RECORDS SHOWN |
--- START ---
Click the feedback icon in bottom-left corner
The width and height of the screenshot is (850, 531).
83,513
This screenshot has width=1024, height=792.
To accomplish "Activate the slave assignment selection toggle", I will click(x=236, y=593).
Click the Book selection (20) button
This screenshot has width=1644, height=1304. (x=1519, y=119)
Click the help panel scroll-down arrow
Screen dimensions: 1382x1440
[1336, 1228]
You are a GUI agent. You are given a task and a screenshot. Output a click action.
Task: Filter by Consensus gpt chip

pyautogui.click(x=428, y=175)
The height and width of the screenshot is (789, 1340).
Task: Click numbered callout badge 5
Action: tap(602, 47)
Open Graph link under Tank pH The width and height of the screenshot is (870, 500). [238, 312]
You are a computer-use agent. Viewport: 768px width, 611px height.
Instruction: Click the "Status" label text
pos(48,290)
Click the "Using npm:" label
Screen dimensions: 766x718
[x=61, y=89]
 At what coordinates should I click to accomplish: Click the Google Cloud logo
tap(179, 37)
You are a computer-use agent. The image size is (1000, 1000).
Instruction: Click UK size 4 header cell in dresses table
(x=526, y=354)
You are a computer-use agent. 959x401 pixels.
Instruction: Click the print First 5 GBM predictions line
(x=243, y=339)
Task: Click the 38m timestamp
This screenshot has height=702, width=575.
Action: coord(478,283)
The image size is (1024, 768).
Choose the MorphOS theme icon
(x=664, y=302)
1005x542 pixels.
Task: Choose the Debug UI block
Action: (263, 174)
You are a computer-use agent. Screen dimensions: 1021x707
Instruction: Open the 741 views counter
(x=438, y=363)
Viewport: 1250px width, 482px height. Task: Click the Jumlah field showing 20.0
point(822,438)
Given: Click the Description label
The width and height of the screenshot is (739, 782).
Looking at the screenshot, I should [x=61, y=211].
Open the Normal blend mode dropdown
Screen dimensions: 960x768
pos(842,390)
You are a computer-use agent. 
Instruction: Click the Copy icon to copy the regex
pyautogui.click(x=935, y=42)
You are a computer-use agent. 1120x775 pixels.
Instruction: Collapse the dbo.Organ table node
--- END ---
YOUR GOAL | Respond with a single number, namely how many lines of the entries contain the word "computer".

SOLVED PROBLEM | 6